Two comments for you :)

1. I am reading Daddy Needs a Drink by Robert Wilder, and I am also reading The Commitment by Dan Savage. I am thoroughly enjoying both.

2. My daughter had blue eyes through about 20 mo, then they started to slide into green. They are settled in a beautiful green now at age 4.5. My son has had blue eyes since birth, though lately they are seeming more blue/gray...I'm suspecting they may still change. He's 22 mo. :)

Just finished "Speed Shrinking" by Susan Shapiro - loved it!

I finally got around to reading "A Thousand Splendid Suns" by the same author (Khalid Hosseini, I think) as "The Kite Runner." Tad depressing, but good and centered around the lives of women in Afganistan. Also read "The Memory Keepers Daughter" and "Water for Elephants" on a recent vacation, would definitely recommend both.

I have green-brown hazel eyes, which my 3yo has inherited. They still change color regularly. Last year, we thought they were more grey (like my husband), but this year they are definitely in the green-brown camp. And of course, whenever he or I cry, our eyes look bright green. Eye color is strange!

I am reading the new one by Audrey Niffenegger, Her Fearful Symmetry, and just adoring it. I also recommend loudly and longly the Tana Butler books, INto the Woods and The Lookalike. Sooooo good.

Sign me up with the Picoult-haters. I am really not very picky and usually don't mind a little emotional manipulation, but she is really annoyingly ham-fisted about it.

I have triplets (fraternal) who all had blue eyes up until almost two, when baby C's eyes turned green. My husband and I both have blue eyes too and Lily is very put out that she doesn't match the rest of the family. I imagine she will change her mind about that when she's a little older.

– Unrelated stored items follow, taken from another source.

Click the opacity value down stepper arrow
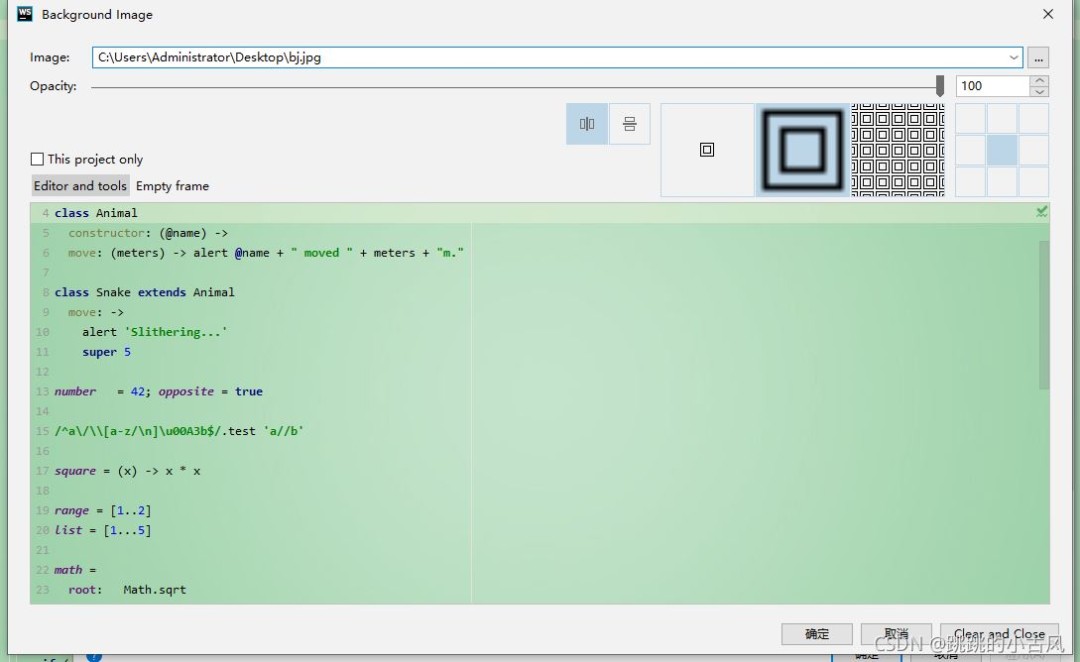point(1040,91)
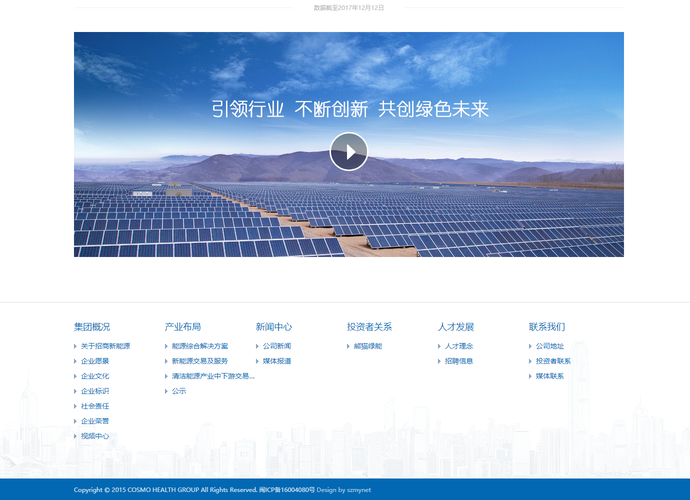Click the 新能源交易及服务 link

coord(200,361)
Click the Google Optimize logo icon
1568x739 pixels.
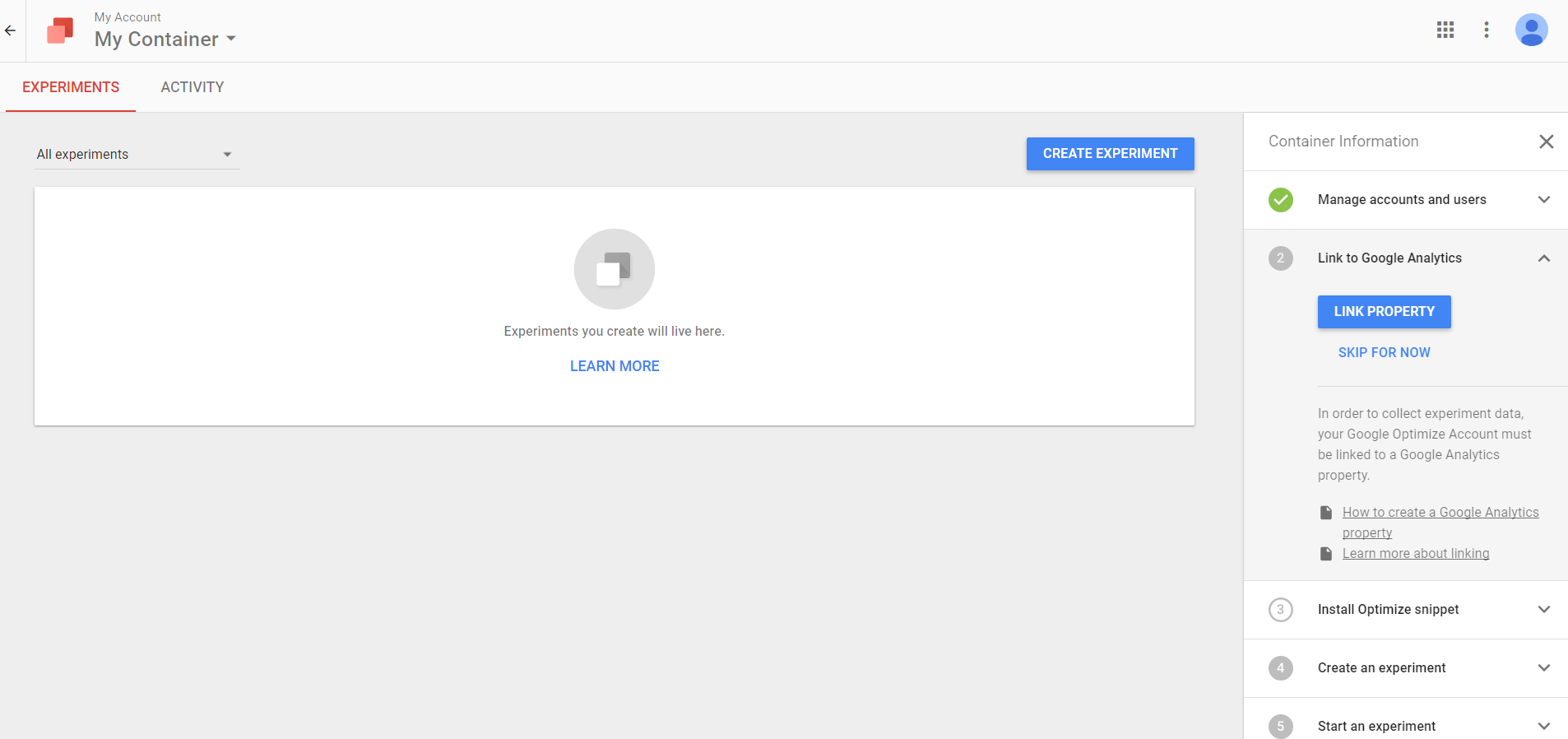pos(60,30)
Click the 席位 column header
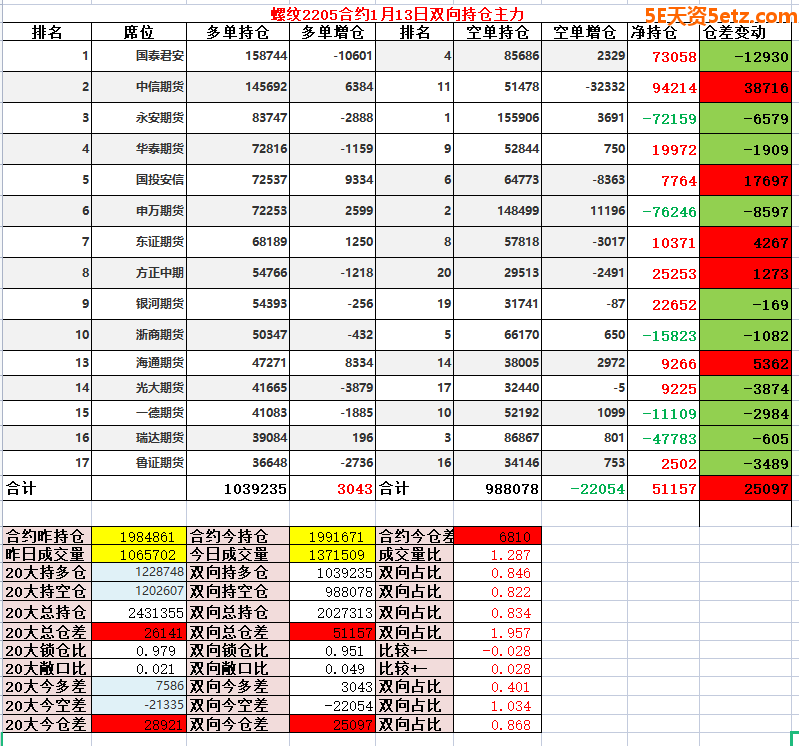Screen dimensions: 799x746 pyautogui.click(x=139, y=32)
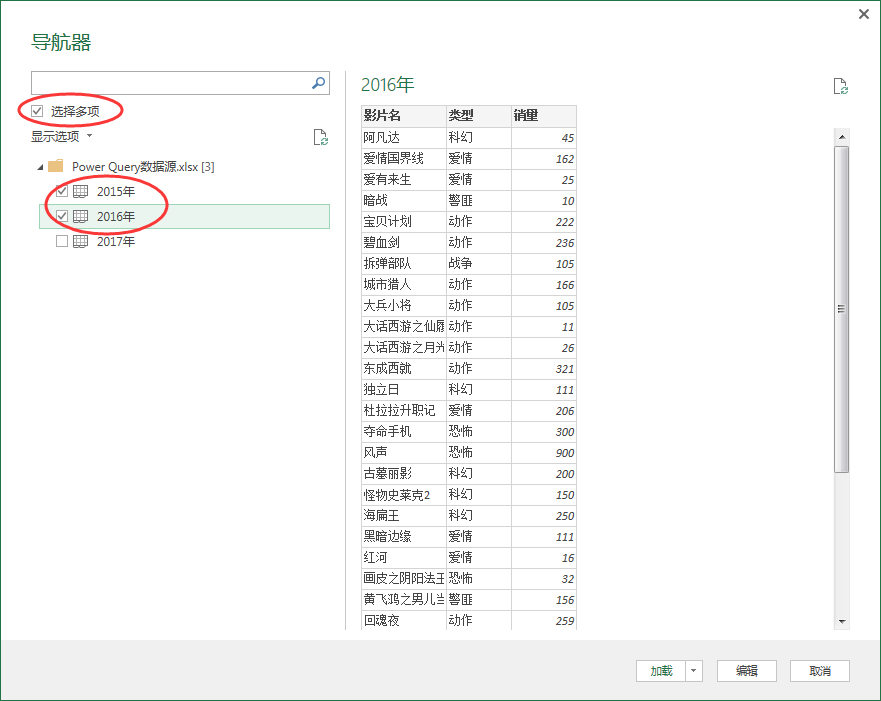Click the 编辑 button
The width and height of the screenshot is (881, 701).
click(x=747, y=671)
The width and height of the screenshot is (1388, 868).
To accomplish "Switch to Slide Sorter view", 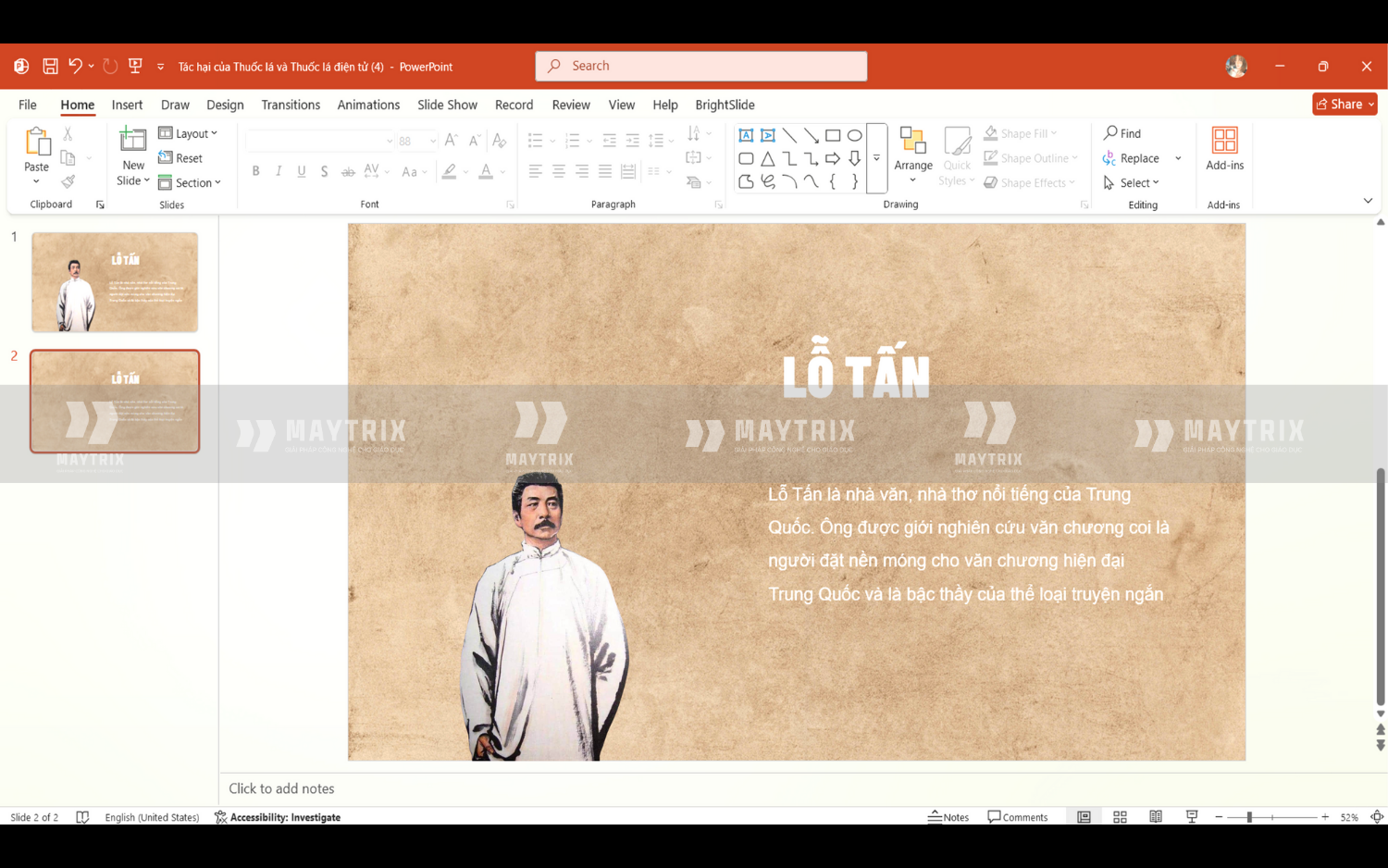I will [1120, 817].
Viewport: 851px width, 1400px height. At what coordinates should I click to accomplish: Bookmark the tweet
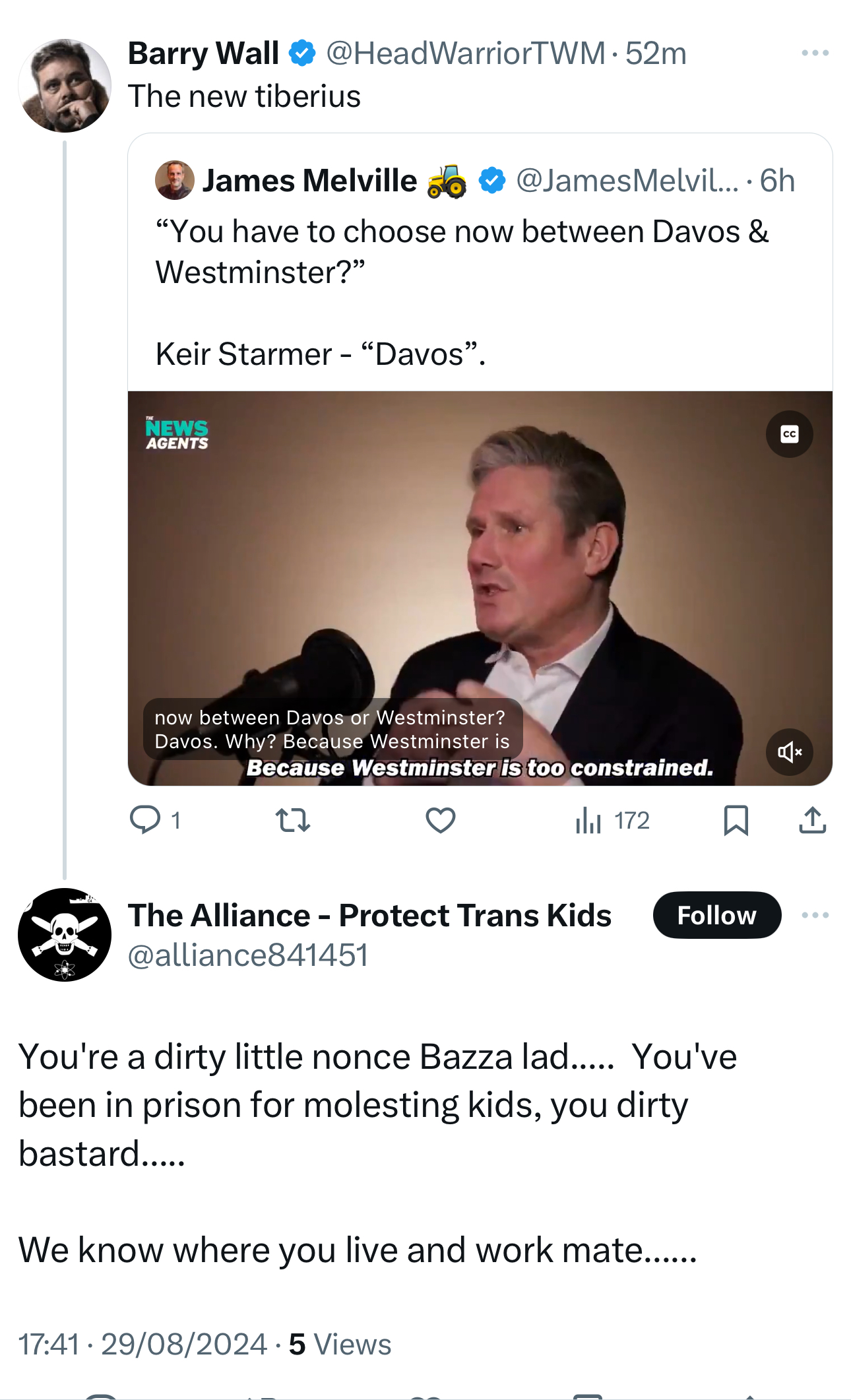click(x=736, y=820)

I just read Rebecca by du Maurier. I'm sure you've read it before, seems like everyone else had read it except me, but I loved it. I like Jodi Picoult, but not enough to read every one of her books. I agree with other comments - you have to read something light and happy afterwards to recover from the depression and emotional turmoil. I still haven't watched the movie - I'm pregnant now and have way too many hormones to watch something so depressing.
I absolutely LOVE Caroline's hair. Keep the bangs, they are adorable!

My oldest son's eyes changed late like Caroline's did.


And, strangely, I'm in a small gap between books. I finished Soul Song by Marjorie M. Liu last night and haven't started my next one. Ms. Liu's books are quite excellent, btw.

In reference to Patrick's concern about asteroids smashing into the Earth, have you heard of the History Channel series called "The Universe?" Patrick might enjoy it. It's documentaries about space phenomenon with real pictures, computerized graphics, and demonstrations from all sorts of scientists. There was an episode in Season 3 about methods we could employ to avoid an asteroid collision - it's really fascinating.

And books - just wanted to vote for one someone mentioned in an earlier comment, Sara Gruen's "Water for Elephants" is really fantastic. Also recently I read and loved Diane Setterfield's "The Thirteenth Tale." I'm currently reading Eva Rice's "The Lost Art of Keeping Secrets" which is good so far - set in England in the 1950's which is not an era I've done a lot of reading about, so I'm enjoying that novelty.